A entrada em vigor da Lei de Acesso à Informação e a instalação da Comissão da Verdade merecem ser saudadas e comemoradas. A transparência é um bem fundamental para a democracia. Resta ver como o PT, que convive muito mal com a diferença e com o contraditório, lidará com a nova situação.
O Brasil demorou a abrir seus arquivos, mas o fez de forma decidida. Em tese, a partir de agora, o cidadão terá livre acesso a dados oficiais do Executivo, do Legislativo e do Judiciário. Qualquer um poderá solicitar, sem justificar o motivo, todos os documentos públicos que quiser, com a exceção, amplamente justificada, de papéis sigilosos ou referentes à intimidade.
Ao mesmo tempo, numa feliz coincidência, foi instalada ontem a Comissão da Verdade, com a presença de todos os ex-presidentes vivos. Trata-se de oportunidade ímpar para os brasileiros tomarmos amplo conhecimento de crimes e abusos praticados durante o regime militar.
Nas palavras equilibradas e conciliadoras de Fernando Henrique, "chegou o momento (de) revelar tudo e essa revelação não tem como objetivo colocar alguém na cadeia. Tem como objetivo impedir que se repitam fatos que ocorreram. Uma coisa dessa natureza não pode ser de partido, de governo, tem que ser de Estado".
A lei de acesso e a Comissão da Verdade são resultado de um esforço conjunto das milhões de pessoas que lutaram pela volta da democracia e da transparência ao Estado brasileiro. É o coroamento de jornadas pessoais de figuras públicas como Tancredo Neves, Franco Montoro, Leonel Brizola, Mario Covas e Teotônio Vilela, além do próprio Fernando Henrique. Também participaram dessa travessia outros integrantes de partidos como o PMDB, o PDT, o PFL (hoje DEM), o PCB (hoje PPS) e mesmo do PT.
Com o início da vigência da lei de acesso, documentos antes impossíveis de serem conhecidos poderão estar acessíveis a qualquer um, a qualquer tempo - não será preciso nem mesmo sair de casa. Órgãos públicos já começaram a disponibilizar links para receber solicitações da população, e terão até 30 dias para fornecer as respostas.
Um bom termômetro de como anda o humor da população sobre o que se quer ver esclarecido: os primeiros pedidos endereçados ao Palácio do Planalto, segundo O Estado de S.Paulo, versam sobre os ex-ministros José Dirceu e Erenice Guerra, ambos apeados do governo petista em razão de grossas denúncias de corrupção.
O difícil, a partir de agora, será tirar a lei efetivamente do papel. Pela regra, desde esta quarta-feira todas as informações já deveriam estar disponíveis aos cidadãos. Mas apenas ontem o Congresso começou a definir as regras de classificação dos documentos. Nos tribunais, ainda será criada uma comissão para regulamentar a legislação. A maioria dos estados também está despreparada para lidar com as novas regras.

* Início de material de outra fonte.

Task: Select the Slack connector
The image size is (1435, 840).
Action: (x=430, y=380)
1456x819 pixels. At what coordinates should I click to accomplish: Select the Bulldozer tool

Há ainda um longo caminho a ser percorrido. É com grande atraso que o Brasil está permitindo o livre acesso às informações. Só agora começa a compor um grupo de 91 países que reconhecem as informações guardadas pelo Estado como bem público. A Suécia, por exemplo, dispõe de legislação desta natureza tipo desde 1766.
É certo que apenas a existência da lei não garante a conquista da transparência. O dever imediato dos governantes, a começar pelo federal, é tirar a norma efetivamente do papel, abrir-se à luz do exame externo e prestar as contas que a sociedade exigir. É direito, não mera liberalidade.
Certamente, instrumento importante para tanto será a imprensa livre. E é justamente aí que os interesses maiores da sociedade brasileira e a sanha autoritária do PT podem vir a se chocar. Não é novidade, nem segredo para ninguém, a aversão que o partido tem à transparência, já classificada como "burrice" por um de seus maiores próceres, Delúbio Soares.
Na contramão de todo o esforço de abertura, o PT, diuturnamente, busca barrar o trabalho da imprensa independente no Brasil. Os petistas insistem em ver a mão pesada do Estado baixar sobre os que professam opiniões diferentes das suas. Mas a chegada da lei de acesso e a instalação da Comissão da Verdade podem servir para indicar que o tempo de quem prefere as trevas terá ficado, definitivamente, no passado.